Personal information
- Date of birth: 22 January 1962 (age 64)
- Place of birth: Brandon, County Durham, England
- Height: 5 ft 11 in (1.80 m)
- Position: Goalkeeper

Team information
- Current team: Gateshead (goalkeeping coach)

Senior career*
- Years: Team / Apps / (Gls)
- 1979–1985: Manchester United / 4 / (0)
- 1983: → Middlesbrough (loan) / 12 / (0)
- 1985–1995: Middlesbrough / 327 / (0)
- 1995–1996: Liverpool / 0 / (0)
- 1996–1998: Hartlepool United / 15 / (0)
- Total:  / 358 / (0)

Managerial career
- 2014: Hartlepool United (caretaker)

= Stephen Pears =

English footballer

Stephen Pears (born 22 January 1962) is an English former footballer. Born in Brandon, County Durham, he played as a goalkeeper for Manchester United, Middlesbrough, Liverpool and Hartlepool United in a career spanning 20 years. His son, Ainsley Pears, is also a professional footballer, who currently plays for Blackburn Rovers.

==Career==
Stephen Pears started his career at Manchester United as an understudy to Gary Bailey. However, Pears struggled to displace him and break into the first team. During the 1983–84 season, in order to gain match practice, he was sent to Middlesbrough on loan where he became a fan favourite. Middlesbrough attempted to sign him permanently but the club failed to raise the £80,000 fee. However, Middlesbrough made a second attempt to sign Pears and he transferred to the club permanently in 1985.
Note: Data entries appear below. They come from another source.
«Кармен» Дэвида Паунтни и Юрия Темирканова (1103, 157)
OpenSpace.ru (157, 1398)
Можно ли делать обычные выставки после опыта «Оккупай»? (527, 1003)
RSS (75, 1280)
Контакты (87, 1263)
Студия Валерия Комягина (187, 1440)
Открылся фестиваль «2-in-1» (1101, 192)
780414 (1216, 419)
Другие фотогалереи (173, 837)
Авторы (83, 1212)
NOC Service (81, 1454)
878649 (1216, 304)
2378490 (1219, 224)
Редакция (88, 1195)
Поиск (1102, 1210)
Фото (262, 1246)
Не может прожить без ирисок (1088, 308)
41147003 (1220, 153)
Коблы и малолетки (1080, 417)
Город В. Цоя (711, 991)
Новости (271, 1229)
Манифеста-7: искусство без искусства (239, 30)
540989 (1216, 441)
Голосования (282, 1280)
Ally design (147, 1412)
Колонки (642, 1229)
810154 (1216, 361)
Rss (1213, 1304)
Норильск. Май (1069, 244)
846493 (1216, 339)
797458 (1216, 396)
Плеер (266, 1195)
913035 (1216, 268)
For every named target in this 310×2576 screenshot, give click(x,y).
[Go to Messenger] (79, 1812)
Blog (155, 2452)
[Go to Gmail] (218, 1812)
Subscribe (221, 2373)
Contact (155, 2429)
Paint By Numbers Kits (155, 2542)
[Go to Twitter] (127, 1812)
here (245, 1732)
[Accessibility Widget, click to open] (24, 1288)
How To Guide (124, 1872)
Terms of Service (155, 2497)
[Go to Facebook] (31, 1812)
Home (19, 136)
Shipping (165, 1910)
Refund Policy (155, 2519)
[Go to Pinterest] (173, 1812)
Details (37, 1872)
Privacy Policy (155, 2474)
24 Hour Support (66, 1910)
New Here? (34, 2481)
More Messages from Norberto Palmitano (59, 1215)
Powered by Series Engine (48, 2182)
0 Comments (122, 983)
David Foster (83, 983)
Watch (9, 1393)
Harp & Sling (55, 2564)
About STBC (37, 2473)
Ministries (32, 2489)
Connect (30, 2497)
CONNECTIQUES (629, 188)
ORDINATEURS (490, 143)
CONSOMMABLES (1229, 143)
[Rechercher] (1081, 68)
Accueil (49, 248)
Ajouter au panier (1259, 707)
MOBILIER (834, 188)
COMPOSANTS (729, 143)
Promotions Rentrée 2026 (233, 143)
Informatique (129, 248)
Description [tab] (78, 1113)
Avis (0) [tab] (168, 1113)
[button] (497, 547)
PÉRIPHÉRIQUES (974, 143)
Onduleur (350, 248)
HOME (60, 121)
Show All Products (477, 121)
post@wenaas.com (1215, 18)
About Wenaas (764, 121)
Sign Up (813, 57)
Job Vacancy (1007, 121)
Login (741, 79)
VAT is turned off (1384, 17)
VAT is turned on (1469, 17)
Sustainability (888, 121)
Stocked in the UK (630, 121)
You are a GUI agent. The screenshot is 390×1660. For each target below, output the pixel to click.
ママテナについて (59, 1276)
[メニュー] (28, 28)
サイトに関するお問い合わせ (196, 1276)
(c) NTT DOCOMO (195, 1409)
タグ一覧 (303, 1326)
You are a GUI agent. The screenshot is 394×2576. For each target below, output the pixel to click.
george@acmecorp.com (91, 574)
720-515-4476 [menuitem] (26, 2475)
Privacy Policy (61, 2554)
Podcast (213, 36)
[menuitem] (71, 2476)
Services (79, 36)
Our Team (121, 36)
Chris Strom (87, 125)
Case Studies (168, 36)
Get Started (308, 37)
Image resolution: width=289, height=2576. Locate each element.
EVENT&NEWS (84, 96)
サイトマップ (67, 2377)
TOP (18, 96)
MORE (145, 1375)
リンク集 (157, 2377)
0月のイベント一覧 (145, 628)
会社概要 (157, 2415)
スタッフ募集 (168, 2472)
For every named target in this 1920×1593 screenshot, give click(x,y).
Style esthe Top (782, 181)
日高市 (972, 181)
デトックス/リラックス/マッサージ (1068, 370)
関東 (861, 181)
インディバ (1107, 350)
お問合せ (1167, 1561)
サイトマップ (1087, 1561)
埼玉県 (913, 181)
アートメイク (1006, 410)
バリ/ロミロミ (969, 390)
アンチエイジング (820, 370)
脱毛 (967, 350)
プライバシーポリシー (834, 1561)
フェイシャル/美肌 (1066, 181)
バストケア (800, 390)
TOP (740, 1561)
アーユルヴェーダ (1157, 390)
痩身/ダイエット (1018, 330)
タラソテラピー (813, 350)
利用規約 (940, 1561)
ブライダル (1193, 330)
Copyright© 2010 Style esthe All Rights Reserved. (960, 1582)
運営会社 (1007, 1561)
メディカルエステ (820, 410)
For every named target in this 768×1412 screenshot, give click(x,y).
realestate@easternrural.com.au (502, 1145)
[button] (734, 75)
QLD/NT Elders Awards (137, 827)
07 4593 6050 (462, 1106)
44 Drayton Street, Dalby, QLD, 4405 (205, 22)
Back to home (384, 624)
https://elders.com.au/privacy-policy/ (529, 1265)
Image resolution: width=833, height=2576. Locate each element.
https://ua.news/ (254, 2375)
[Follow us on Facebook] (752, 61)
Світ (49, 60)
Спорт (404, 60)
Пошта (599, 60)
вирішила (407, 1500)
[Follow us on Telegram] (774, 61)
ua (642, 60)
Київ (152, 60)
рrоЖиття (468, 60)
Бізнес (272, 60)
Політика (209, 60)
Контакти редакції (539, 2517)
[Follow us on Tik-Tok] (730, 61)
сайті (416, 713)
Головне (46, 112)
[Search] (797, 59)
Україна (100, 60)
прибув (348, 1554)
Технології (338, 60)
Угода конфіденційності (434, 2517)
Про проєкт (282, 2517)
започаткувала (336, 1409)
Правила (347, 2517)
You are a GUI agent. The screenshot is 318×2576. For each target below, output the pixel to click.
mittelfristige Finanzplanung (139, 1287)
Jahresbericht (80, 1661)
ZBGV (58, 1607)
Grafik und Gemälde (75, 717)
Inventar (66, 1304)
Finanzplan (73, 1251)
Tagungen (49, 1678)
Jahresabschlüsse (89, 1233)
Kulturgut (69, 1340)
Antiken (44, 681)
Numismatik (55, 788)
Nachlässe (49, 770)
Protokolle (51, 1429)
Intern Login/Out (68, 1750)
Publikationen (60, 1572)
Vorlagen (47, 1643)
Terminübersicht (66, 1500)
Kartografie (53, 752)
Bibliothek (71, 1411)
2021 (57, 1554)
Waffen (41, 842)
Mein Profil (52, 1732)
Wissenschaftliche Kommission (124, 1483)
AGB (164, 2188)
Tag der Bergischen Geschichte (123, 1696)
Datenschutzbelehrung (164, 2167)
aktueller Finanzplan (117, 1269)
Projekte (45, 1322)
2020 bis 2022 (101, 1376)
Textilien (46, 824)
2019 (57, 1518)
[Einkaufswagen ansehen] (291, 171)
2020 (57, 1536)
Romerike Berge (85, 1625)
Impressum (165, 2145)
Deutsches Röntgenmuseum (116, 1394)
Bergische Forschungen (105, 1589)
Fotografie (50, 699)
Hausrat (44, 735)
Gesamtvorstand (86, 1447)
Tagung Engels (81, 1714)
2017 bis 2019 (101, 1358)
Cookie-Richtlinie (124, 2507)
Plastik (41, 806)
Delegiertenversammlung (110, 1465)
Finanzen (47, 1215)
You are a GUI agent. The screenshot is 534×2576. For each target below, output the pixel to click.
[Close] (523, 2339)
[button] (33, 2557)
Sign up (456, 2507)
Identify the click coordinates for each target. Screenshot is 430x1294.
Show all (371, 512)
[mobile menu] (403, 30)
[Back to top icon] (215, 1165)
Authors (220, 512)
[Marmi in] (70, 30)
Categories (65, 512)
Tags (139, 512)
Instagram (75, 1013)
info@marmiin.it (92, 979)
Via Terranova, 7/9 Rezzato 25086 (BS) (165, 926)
The following season saw the club get relegated. Despite this, his performances gained him critical acclaim from the fans. In 1987–88, Pears helped the club win promotion. In this season, Pears also set a club record of seven consecutive clean sheets. Some of his most notable performances this year came against Everton in the FA Cup and against Leicester City in a performance which he dedicated to his late father. Pears went to make over 400 appearances for Middlesbrough from 1983 to 1995. During this time in 1992 he was called up to the England squad but had to pull out of the squad after breaking his cheekbone after a collision with Dion Dublin.

He was released in 1995 after a sell out testimonial match, which also became the last match at Ayresome Park before Middlesbrough moved to the Riverside Stadium. In this match, Pears was allowed to take a penalty which gave him the prestige of being the last person to score a goal at Ayresome Park.

Pears then moved on to Liverpool to provide goalkeeping cover for David James, and was issued with the number 27 shirt.

However, after making no appearances he moved on to Hartlepool shortly after where he played 19 times before retiring at the age of 35.

==Coaching career==

Pears was the Middlesbrough Academy goalkeeping coach where he helped to bring through the likes of Ross Turnbull and David Knight. He moved up from his Academy coach role to become the club's goalkeeping coach in 2007 when Paul Barron left for Newcastle United in 2007.

Pears position of goalkeeping coach for the Middlesbrough first team was terminated on 21 November 2013 after Middlesbrough appointed their new manager, Aitor Karanka. Karanka replaced Pears with the Uruguayan, Leo Percovich.

On 4 July 2014, Pears was announced as assistant manager and goalkeeping coach at Hartlepool United. On 5 October, Pears was named caretaker-manager alongside Sam Collins following the departure of Colin Cooper and was kept on as goalkeeping coach following the appointment of Paul Murray as manager on 23 October.

On 19 July 2015, Pears was announced as goalkeeping coach at National League side Gateshead.